One of the longer journeys of the trip today. So long in fact that I’m not sure if it was yesterday, today, both or indeed which one I’m currently on. I got up on Thursday morning and it’s now some time on Friday evening but I was only travelling for around 24 1/2 hours.
In that time I’ve driven myself, been chauffeured (for which I am grateful, thank you), done a reasonable amount of walking, flown 6000 miles, caught a train and gone over some lovely bridges in a bus.
The flight went ok. I didn’t get upgraded to a higher class but I did get allocated an economy seat with more legroom than business class.

For entertainment I had a shoe designer on my left and an elderly Chinese gentleman with tuberculosis on my right. At multiple parts of the journey I had to focus on not using my elbow to silence him permanently, his coughing fits became just obnoxious. The shoe designer travelling to China for work predicted they’d serve wine with dinner then turn the lights down and the heating up to encourage everybody to go to sleep. She had wine with her dinner then slept for the next 7 hours.
So instead I finished reading two books I’d already started, and watched two and a half films. It should have been three films but they kept interrupting the third with announcements from the pilot, a repeat in Chinese, a repeat from the cabin crew and a repeat of that repeat in Chinese. Then they found a new announcement to announce. So we landed before I could finish the film, which is irritating.
What I didn’t do much is sleep on the flight. Maybe two hours total since getting up, so I’m a tad sleepy even though it’s still only early evening here.
First impressions of Hong Kong are all in the dark, and.. there’s a lot of water and it’s tall. Plenty of nice bridges, too much light and in many ways it feels quite British. Certainly all the signs are dual language.

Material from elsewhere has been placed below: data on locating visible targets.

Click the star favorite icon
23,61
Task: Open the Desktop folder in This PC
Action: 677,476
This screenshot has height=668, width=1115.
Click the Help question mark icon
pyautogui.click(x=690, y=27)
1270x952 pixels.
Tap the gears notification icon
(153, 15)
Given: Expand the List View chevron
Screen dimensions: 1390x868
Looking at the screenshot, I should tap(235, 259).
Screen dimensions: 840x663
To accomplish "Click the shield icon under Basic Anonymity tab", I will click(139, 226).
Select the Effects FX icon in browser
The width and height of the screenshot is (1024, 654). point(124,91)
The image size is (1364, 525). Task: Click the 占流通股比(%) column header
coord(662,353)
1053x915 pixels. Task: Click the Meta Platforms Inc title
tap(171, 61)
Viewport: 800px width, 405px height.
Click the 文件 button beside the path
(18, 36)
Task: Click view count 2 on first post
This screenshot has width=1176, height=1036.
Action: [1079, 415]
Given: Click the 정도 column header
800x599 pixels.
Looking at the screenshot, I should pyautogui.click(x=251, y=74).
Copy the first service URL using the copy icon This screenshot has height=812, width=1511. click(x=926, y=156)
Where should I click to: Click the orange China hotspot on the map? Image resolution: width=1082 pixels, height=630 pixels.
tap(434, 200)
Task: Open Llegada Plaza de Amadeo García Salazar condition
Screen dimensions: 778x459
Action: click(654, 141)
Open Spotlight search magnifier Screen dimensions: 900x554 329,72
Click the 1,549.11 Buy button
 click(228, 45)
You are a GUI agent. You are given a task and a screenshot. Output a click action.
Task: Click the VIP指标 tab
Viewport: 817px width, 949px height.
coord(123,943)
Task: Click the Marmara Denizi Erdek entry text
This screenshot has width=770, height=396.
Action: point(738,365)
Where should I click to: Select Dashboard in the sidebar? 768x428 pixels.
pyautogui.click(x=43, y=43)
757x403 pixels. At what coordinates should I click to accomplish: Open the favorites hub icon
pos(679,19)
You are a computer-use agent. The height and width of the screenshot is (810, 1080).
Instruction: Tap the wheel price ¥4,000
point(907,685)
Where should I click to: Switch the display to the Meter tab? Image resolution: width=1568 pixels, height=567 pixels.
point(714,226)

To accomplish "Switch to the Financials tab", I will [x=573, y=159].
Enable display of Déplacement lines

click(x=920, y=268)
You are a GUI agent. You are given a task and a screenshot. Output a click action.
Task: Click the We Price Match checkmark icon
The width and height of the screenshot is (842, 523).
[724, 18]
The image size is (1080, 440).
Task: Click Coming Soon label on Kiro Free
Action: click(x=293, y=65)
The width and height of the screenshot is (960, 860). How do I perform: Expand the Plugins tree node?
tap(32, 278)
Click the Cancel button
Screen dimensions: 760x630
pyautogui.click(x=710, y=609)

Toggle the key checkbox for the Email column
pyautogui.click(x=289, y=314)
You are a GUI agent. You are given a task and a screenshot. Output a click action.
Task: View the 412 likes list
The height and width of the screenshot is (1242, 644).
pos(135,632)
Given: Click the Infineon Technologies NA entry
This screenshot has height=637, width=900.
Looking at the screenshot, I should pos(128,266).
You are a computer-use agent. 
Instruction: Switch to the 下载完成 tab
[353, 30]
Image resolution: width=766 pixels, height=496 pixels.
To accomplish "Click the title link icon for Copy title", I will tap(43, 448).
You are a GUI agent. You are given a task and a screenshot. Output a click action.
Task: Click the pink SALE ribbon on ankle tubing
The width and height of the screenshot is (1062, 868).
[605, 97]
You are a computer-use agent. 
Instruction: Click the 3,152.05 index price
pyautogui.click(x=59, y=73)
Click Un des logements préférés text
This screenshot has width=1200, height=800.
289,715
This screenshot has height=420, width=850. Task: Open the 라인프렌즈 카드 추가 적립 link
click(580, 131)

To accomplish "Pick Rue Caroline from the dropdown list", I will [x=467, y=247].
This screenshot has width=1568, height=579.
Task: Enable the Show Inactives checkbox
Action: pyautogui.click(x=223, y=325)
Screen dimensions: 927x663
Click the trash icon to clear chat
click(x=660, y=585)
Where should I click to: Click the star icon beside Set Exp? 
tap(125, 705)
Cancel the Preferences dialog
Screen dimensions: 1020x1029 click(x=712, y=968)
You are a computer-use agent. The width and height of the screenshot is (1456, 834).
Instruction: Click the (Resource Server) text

Except that it turns out that I’m not in Hong Kong, I’m in Kowloon. Which counts as Hong Kong but clearly isn’t Hong Kong. This is irritating, and something I shall address tomorrow, by going to, erm, Hong Kong. Still, at least they let me in.
i decided to at least pop down and take a look at Hong Kong. It’s meant to be an iconic skyline. Maybe, if there aren’t building works and tourists in the way and you can’t get to the water’s edge.

I actually went the other way first, to find a famous market. It was closed but I found streets of market stalls nearby, all clustered around individual themes. The tourist tat in one street, adult clothes in another, adult toys (yes, those sort) in a third and children’s clothes in another. I fled the commercial parts and found a residential area, full of Indians.
Two streets further down there were just Chinese people, small eateries with only Chinese people in them. I found one with no tables spare and English on the menu, ordered diced beef steak and potato in a black pepper sauce for $88, with another $22 for coffee, and they delivered a small plate with some nondescript meat on it.

It tasted superb. Whatever they’d cooked the meat, potatoes, peppers and onions in it worked superbly, and the rice was proper sticky fluffy stuff. The staff didn’t speak any English and refused to make eye contact with me, the young waitresses looking away even as they placed the food on the table before fleeing. Despite or maybe because of this the manager only charged me $95, so I left a tenner as a tip.
Walking from there to the edge of the water to admire Hong Kong was easiest by rejoining the road my hotel is on. Half a kilometre south it turned into Kowloon’s equivalent of Bond Street. Every Swiss watch brand I could think of had a shop there, except Rolex. That wasn’t a problem, I was offered the opportunity to buy one several times by curiously honest street sellers.
“Hey, watches? You want a fake Rolex?”
“Watches, fake watches..”
“Fake Rolex?”
“Rado watches?”
That last one seemed a bit hopeless, not least because he was 40 yards from the Rado watch shop. Maybe he was actually just trying to drum up trade for them, would’ve sent me in there.
I was also offered the opportunity to order bespoke shirts. I’m aware that this is a thing here, but would hunt down a good tailor if I wanted that option. I have enough shirts with me already, and I’m not toting a suit around the world.
Kowloon is a lot like London. Too loud, too bright, too many people and most of them Chinese. It’s a dangerous place for sad old men with a liking for slim Chinese women in their 20s wearing short skirts too, so I have to recommend it.
9.45pm at night the day after you got up is perhaps though not the best time to be receptive to other cultures. I took photographs.




It’s not all about getting fooked though.


I can confirm that I’m not the tallest person in Kowloon. After a few thousand people from all parts of the world I finally found a man that’s taller than me. One. I wont be clothes shopping while I’m here.
Just over ten kilometres walked since I last went to bed. I’m expecting to sleep well.
Tonight’s hotel is one of two that the travel agent booked for me, so I didn’t get to choose. I’d have chosen one that doesn’t charge you a thousand dollar deposit when you check in, having already prepaid the hotel bill. I picked a card I can check online so the hotel has until I reach Singapore to reverse that charge or I’ll be doing it for them.
The lifts are a bit weird too. You have to leave the hotel to use them.